- Rosnący deficyt budżetowy i brak działań naprawczych grozi nam utratą wiarygodności finansowej.
- Obniżki podatków z ostatnich lat uszczupliły budżet państwa o miliardy. Zyskała głównie klasa średnia i najbogatsi.
- Większość Polaków akceptuje wyższe podatki – ale tylko pod warunkiem sprawiedliwości i przejrzystości.
- Rząd już dziś ogranicza wydatki „po cichu” poprzez brak realnej waloryzacji świadczeń i stagnację płac w budżetówce.
Rosnący deficyt i groźba cięć: „To nie jest jeszcze dramat, ale trzeba działać”
„Super Express”: - Rząd przedstawił projekt budżetu na przyszły rok, w którym rosną wydatki, dochody dramatycznie się z nimi rozjeżdżają, a co za tym idzie, mamy ogromny deficyt budżetowy. Wielu pana kolegów ekonomistów załamuje ręce, opozycja oskarża rząd o nieudolność. Jest aż tak dramatycznie?
Prof. Michał Brzeziński: - Nie ma co nadmiernie pudrować rzeczywistości, bo faktycznie przy rosnących wydatkach budżetowych nie udaje się znacząco zwiększyć dochodów państwa, dług publiczny przyrasta bardzo szybko i mamy wysoki deficyt budżetowy. W relacji do PKB deficyt sektora finansów publicznych ma wynieść aż 6,5% w przyszłym roku. W przypadku braku działań naprawczych już 2028 przekroczylibyśmy krajowe progi ostrożnościowe dotyczące długu publicznego. Skutkowałoby to m.in. brakiem wzrostu wynagrodzeń w budżetówce i niską waloryzacją emerytur.

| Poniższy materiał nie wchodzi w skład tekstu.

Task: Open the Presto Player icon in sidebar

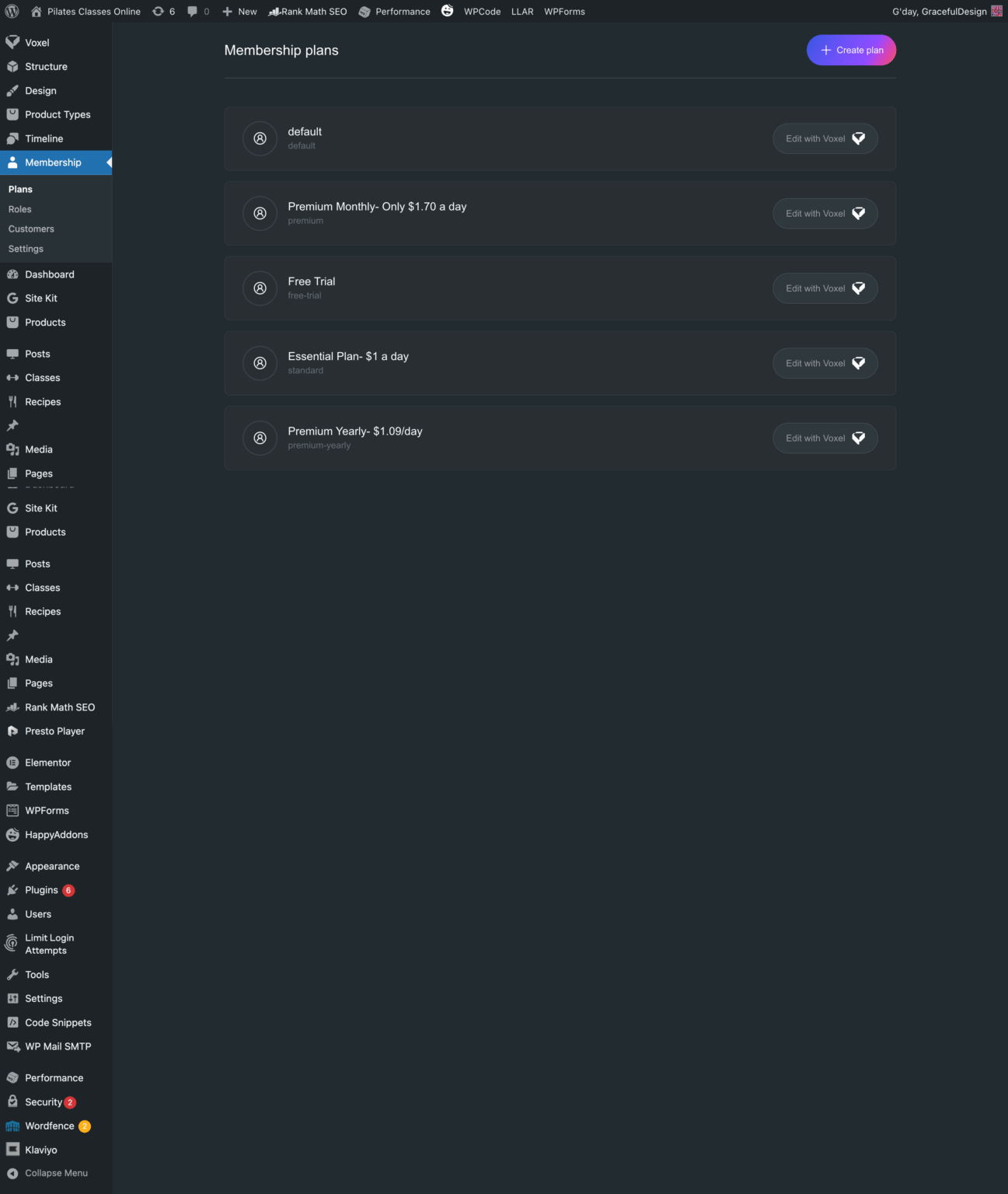Action: click(12, 731)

Przed rządem stoi duże zadanie, by uporządkować sprawy budżetowe. Nawet jeśli dziś sytuacja budżetowa nie jest dramatyczna, bez działań rządu grozi nam pogłębianie deficytu i w dłużej perspektywie naprawdę duże pogorszenie się stanu finansów publicznych. W średniej zaś perspektywie wisi nad nami groźba obniżenia ratingu Polski. Widzimy bowiem, że agencje ratingowe dostrzegają problemy z rosnącym zadłużeniem i zmieniają perspektywę ratingu na negatywną.
– Co by to oznaczało?
Mówiąc najprościej, gdyby agencje obniżyły rating Polski, koszty obsługi długu znacząco by wzrosły. A i tak już dziś są one wysokie. Siłą rzeczy sprawiłoby to, że sytuacja budżetowa jeszcze bardziej by się pogorszyła. Groziłoby to brakiem wzrostu wynagrodzeń w sferze budżetowej, niskimi podwyżkami płacy minimalnej oraz ograniczeniem wydatków na transfery społeczne i usługi publiczne. Jesteśmy krajem ciągle jeszcze „młodym” w świecie globalnej gospodarki, patrzy się na nas uważniej niż na najbogatsze kraje, które zadłużają się na potęgę i, czy tego chcemy, czy nie, musimy dbać o stosunkowo zbilansowany budżet.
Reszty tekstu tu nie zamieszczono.